**Given entries**
* * * * * * *

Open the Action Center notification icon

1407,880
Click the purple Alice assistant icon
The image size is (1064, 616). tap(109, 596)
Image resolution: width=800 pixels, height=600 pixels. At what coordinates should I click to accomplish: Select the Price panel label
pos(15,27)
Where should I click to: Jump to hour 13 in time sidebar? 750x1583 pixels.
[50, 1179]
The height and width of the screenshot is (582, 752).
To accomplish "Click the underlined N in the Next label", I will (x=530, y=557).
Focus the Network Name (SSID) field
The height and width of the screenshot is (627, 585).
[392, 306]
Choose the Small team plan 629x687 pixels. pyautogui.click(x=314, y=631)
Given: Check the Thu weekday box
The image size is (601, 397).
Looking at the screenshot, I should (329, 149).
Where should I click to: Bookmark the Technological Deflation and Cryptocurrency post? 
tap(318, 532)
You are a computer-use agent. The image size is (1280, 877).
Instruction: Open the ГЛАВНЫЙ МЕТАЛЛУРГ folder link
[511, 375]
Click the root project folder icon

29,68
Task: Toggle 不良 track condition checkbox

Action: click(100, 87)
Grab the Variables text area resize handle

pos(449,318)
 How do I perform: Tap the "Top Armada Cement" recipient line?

* * * * * * *

Write the records out precisely, omitting nothing.

**Result for this exercise**
Open the Action Center notification icon

1407,880
Click the purple Alice assistant icon
The image size is (1064, 616). tap(109, 596)
Image resolution: width=800 pixels, height=600 pixels. At what coordinates should I click to accomplish: Select the Price panel label
pos(15,27)
Where should I click to: Jump to hour 13 in time sidebar? 750x1583 pixels.
[50, 1179]
The height and width of the screenshot is (582, 752).
To accomplish "Click the underlined N in the Next label", I will (x=530, y=557).
Focus the Network Name (SSID) field
The height and width of the screenshot is (627, 585).
[392, 306]
Choose the Small team plan 629x687 pixels. pyautogui.click(x=314, y=631)
Given: Check the Thu weekday box
The image size is (601, 397).
Looking at the screenshot, I should (329, 149).
Where should I click to: Bookmark the Technological Deflation and Cryptocurrency post? 
tap(318, 532)
You are a computer-use agent. The image size is (1280, 877).
Instruction: Open the ГЛАВНЫЙ МЕТАЛЛУРГ folder link
[511, 375]
Click the root project folder icon

29,68
Task: Toggle 不良 track condition checkbox

Action: click(100, 87)
Grab the Variables text area resize handle

pos(449,318)
 How do I perform: Tap the "Top Armada Cement" recipient line?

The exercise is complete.